All this unfolds in a nicely creepy manner. Ji Lin's recurring dreams, for example, chillingly evoke the railway that carries away dead souls, and the dead little boy who lingers in this half-world waiting for his brother: "Dusk was falling, a blue hush, and crowds of silent, wraithlike figures were rushing here and there... The people themselves were indistinct. If I stared hard, they dissolved like smoke, but as soon as I glanced away they were back... A spare old man -- a foreigner with light eyes and a grey, scrubby beard -- made his way across the platform. The edges of the dark suit he wore seemed to fray and blur as though it was unravelling into the falling dusk." I'm not a fan of dream sequences as plot movers, but here -- brief and eerie -- they worked very well.
And as if all this were not enough, we have weretigers...
"The weretiger," we're told, "is not a man, but a beast who, when he chooses, puts on a human skin and comes from the jungle into the village to prey on humans." From the notes at the end we learn: "Spirit tigers appear in all sorts of guises... Shape-shifters, in particular, embody the tension between man and his beast nature. In most tales, the tiger acts in ways that people should not, expressing hidden or forbidden desires."
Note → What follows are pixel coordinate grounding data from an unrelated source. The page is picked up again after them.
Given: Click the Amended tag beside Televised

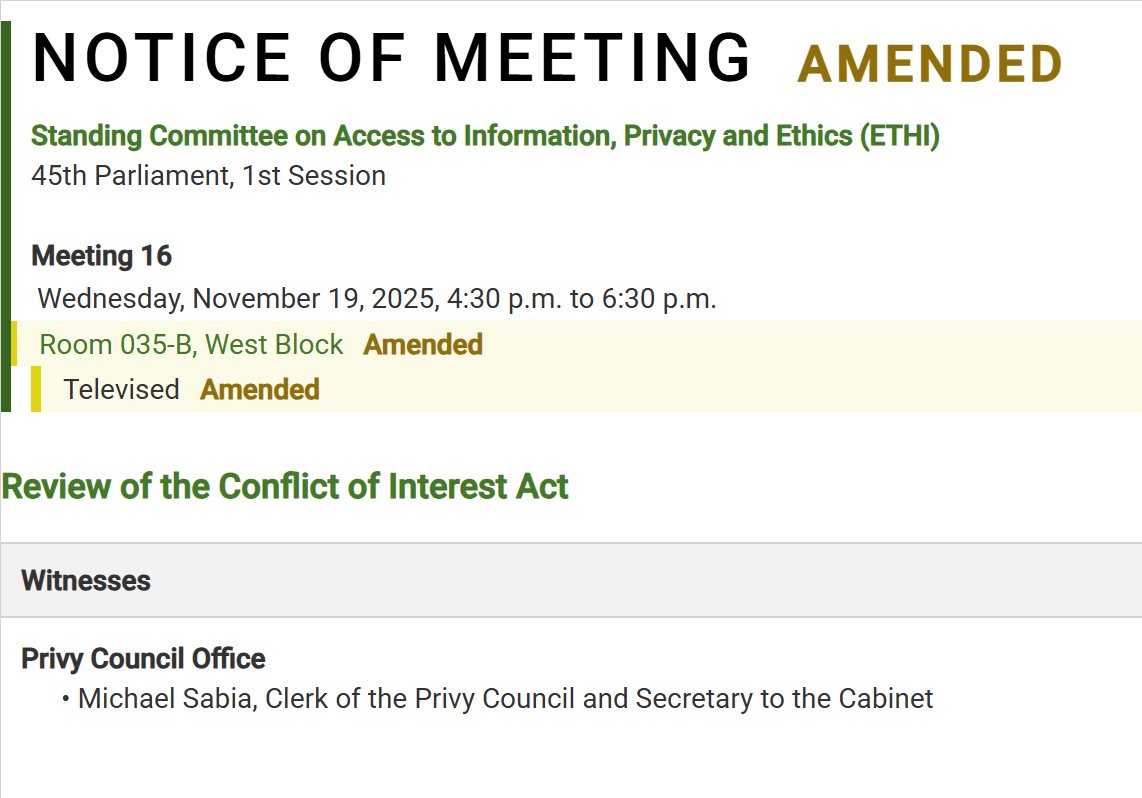Looking at the screenshot, I should (260, 389).

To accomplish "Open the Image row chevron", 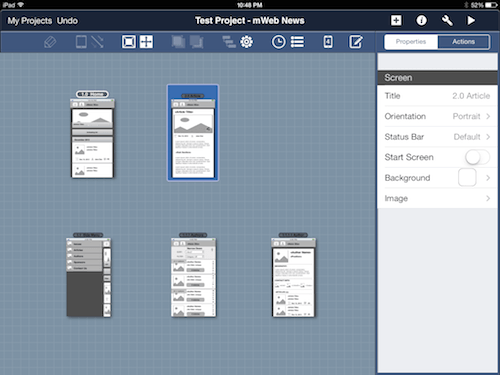I will pyautogui.click(x=488, y=198).
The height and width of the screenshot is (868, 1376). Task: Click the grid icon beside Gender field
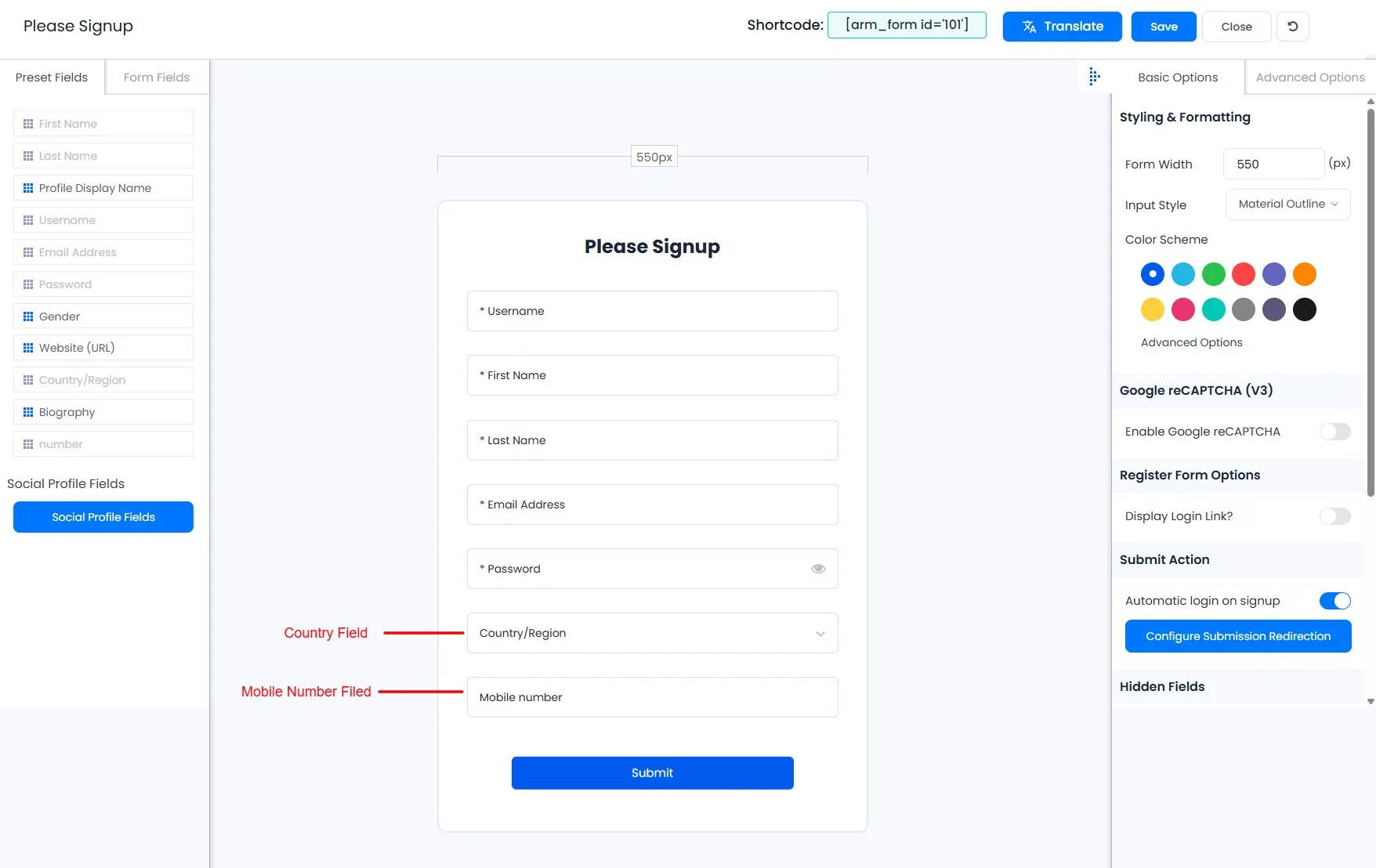pos(28,316)
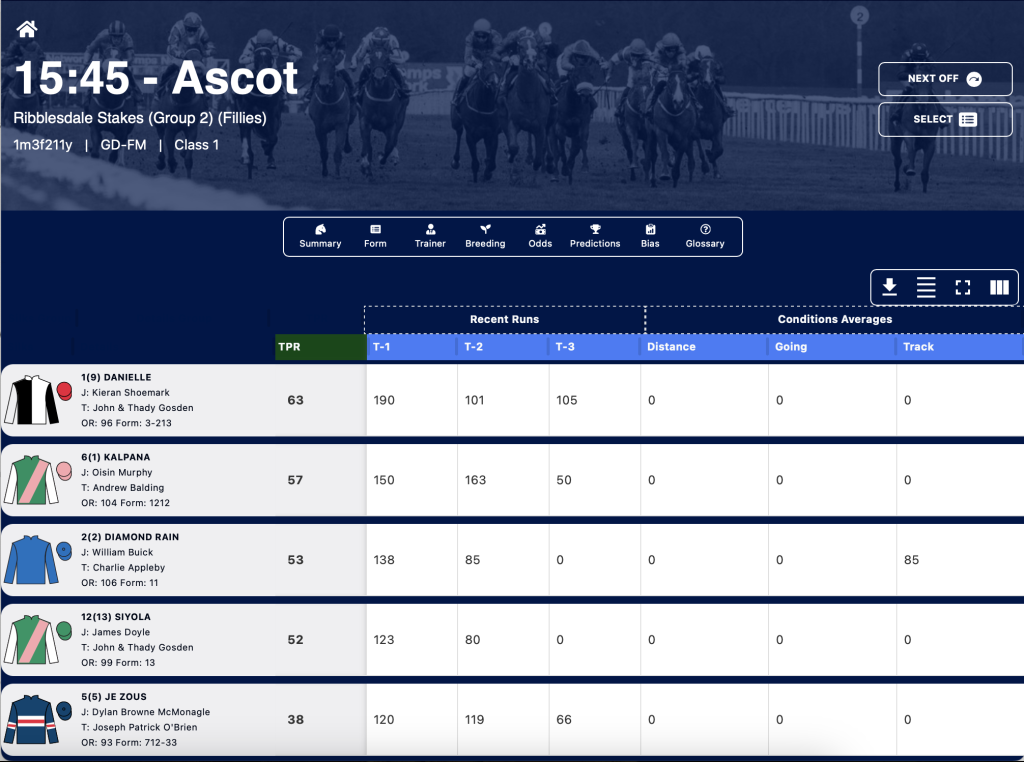Open the Trainer section

click(430, 236)
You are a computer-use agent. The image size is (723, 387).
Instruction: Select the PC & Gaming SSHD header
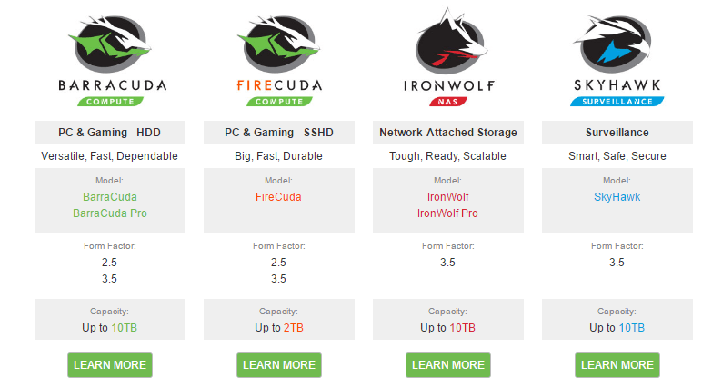(279, 132)
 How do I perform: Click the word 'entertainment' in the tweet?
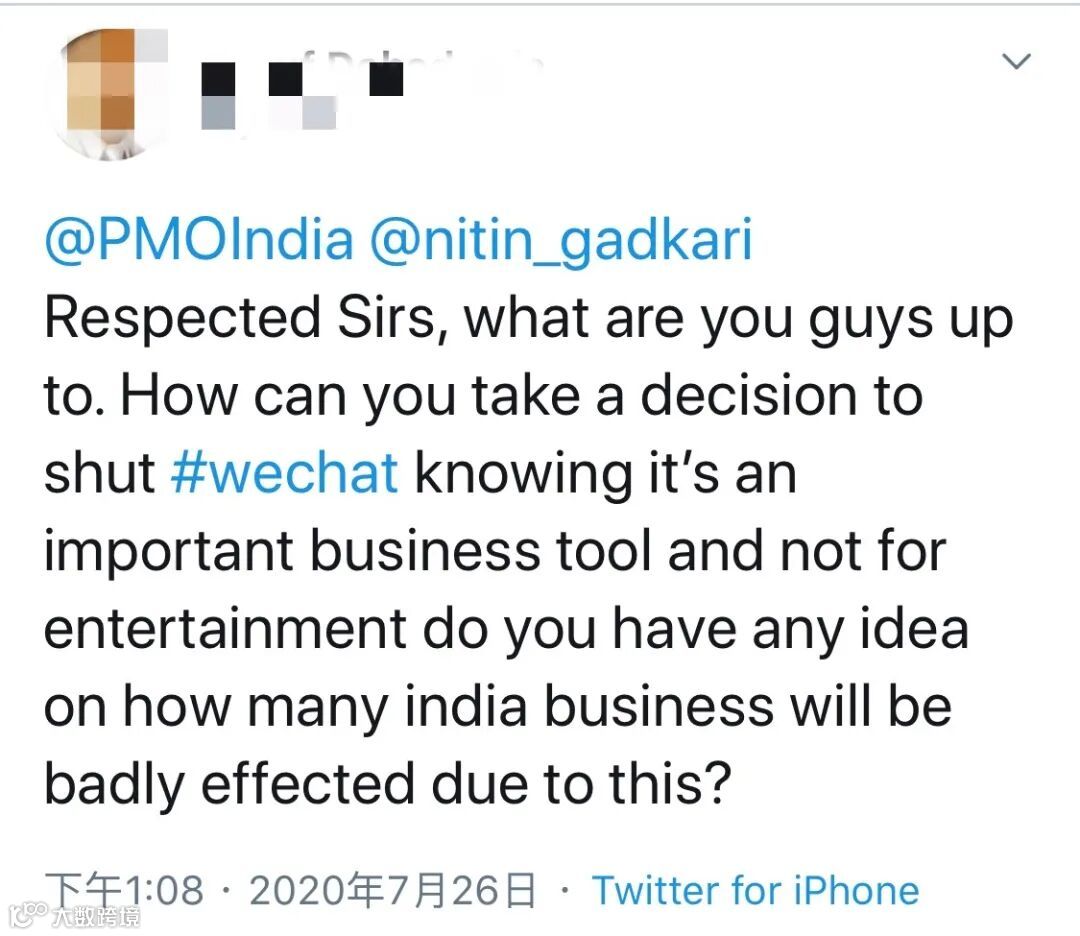225,628
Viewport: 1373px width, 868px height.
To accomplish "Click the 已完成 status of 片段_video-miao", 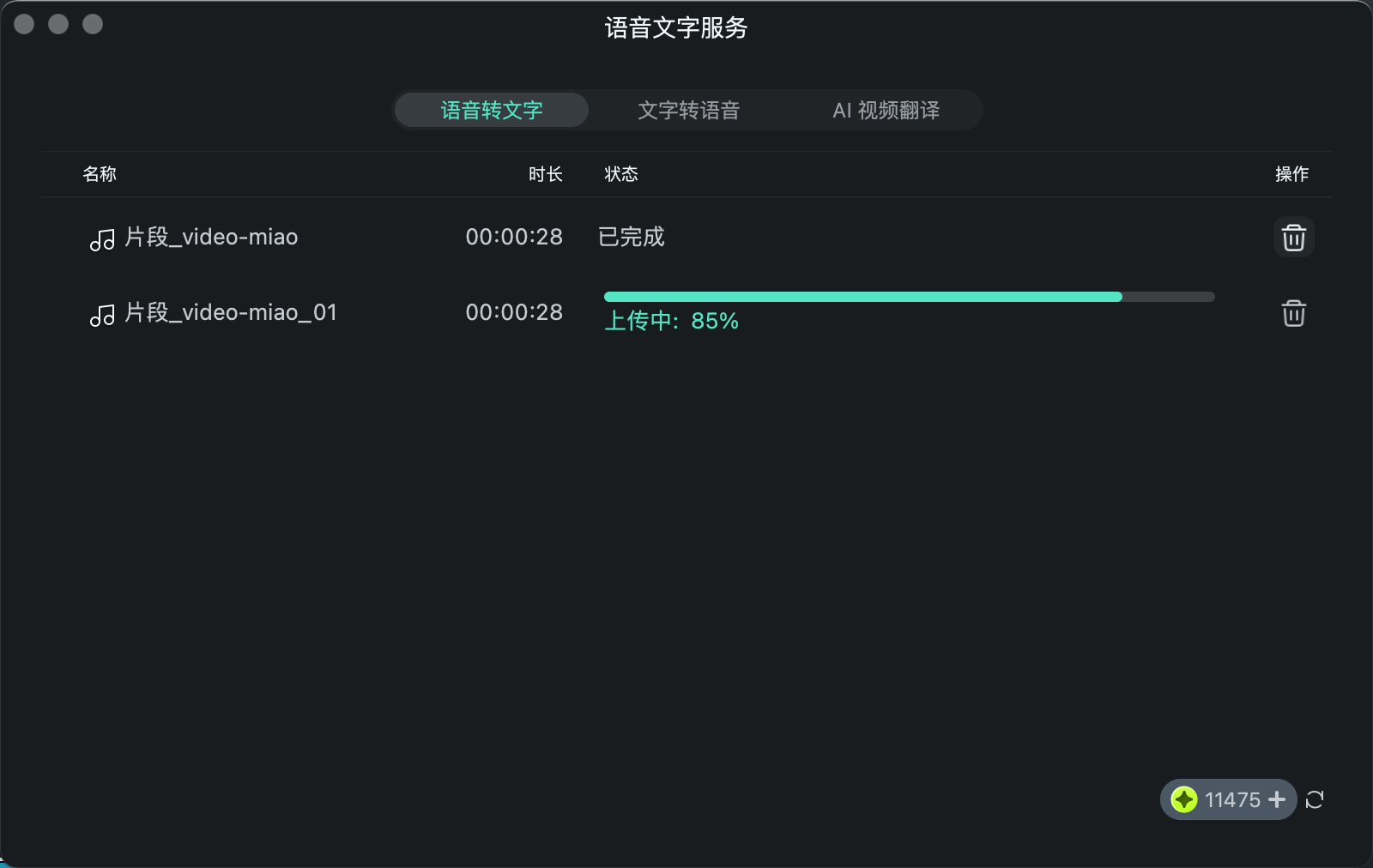I will coord(632,237).
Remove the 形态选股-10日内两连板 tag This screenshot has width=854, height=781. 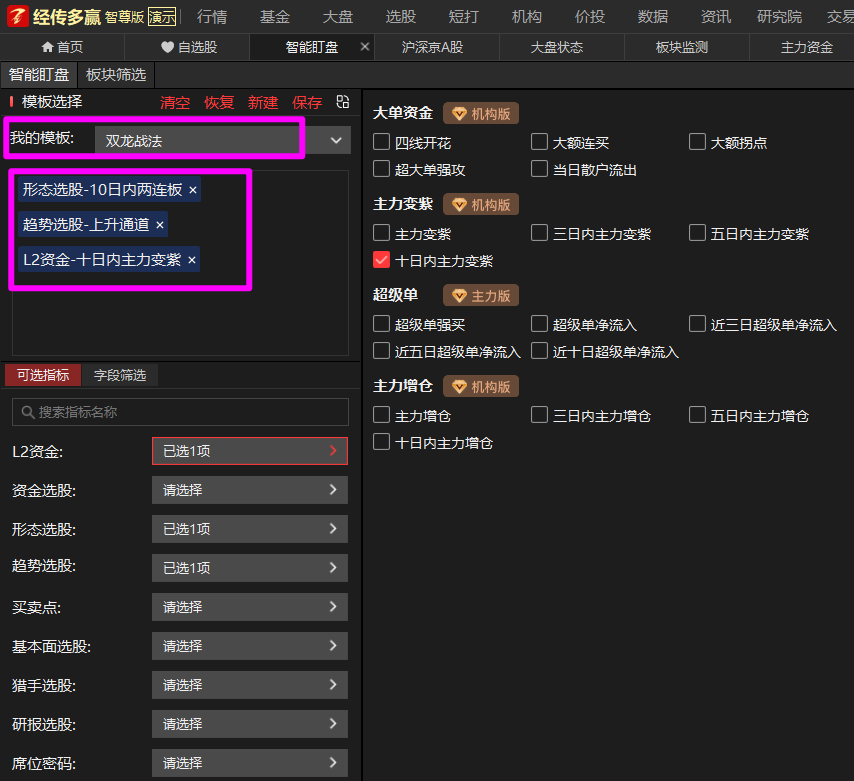(193, 189)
One of our characters is suspected of being a weretiger, but as with all the supernatural elements, the door is cleverly left open for alternative, more conventional explanations.
Malaysia -- indeed much of Southeast Asia -- is saturated with tales of ghosts and uncanny occurrences. I've learned to be agnostic. Just because I haven't experienced something doesn't mean it doesn't exist, and I've certainly talked to many people for whom this shadowy otherworld is very real indeed.
In amongst all this action, there is a bit of social commentary, mostly reflecting on the position of women in 1930s Malaya. We're not surprised to find that it's not good... "Dancehall girls" are looked down on, and equated with sex workers; Ji Lin's mother is subjected to violence by an overbearing second husband; trainee nurses are supposed to live like nuns, or risk losing their positions; local women are preyed on by colonials; and even nice guys can be terribly pushy... By the end, Ji Lin looks as though she might have the chance to break out, but we're not putting any money on it...
My only criticism is a minor one, and its cause is probably fidgety publishers who can't bear to leave their readers in doubt about anything. I'm talking about over-explanation. For example, at one point Choo mentions "thick slices of Hainanese white bread, toasted over charcoal and spread with butter and kaya". That's enough, right? If you don't know what kaya is, you have enough here to make an educated guess, and if you really want specifics, you can Google it. Instead, the sentence proceeds: "... and kaya, a caramelized custard made from eggs, sugar, and coconut milk". I mean, that's not even accurate... Kaya isn't a custard, it's a spread... And this definitional approach disrupts the flow of the narrative. This doesn't happen enough to be a real irritation, but it's one of my pet hates. Readers should be prepared to not have everything handed to them on a plate...
All in all, then, a great light read. This was another of our "both-read" books, and we both whizzed through it very happily. Highly atmospheric, gripping, and twisty, with an ending that ties things up, but also leaves scope for a sequel -- I'd go along with Patricia Schultheis in calling it "a bravura performance".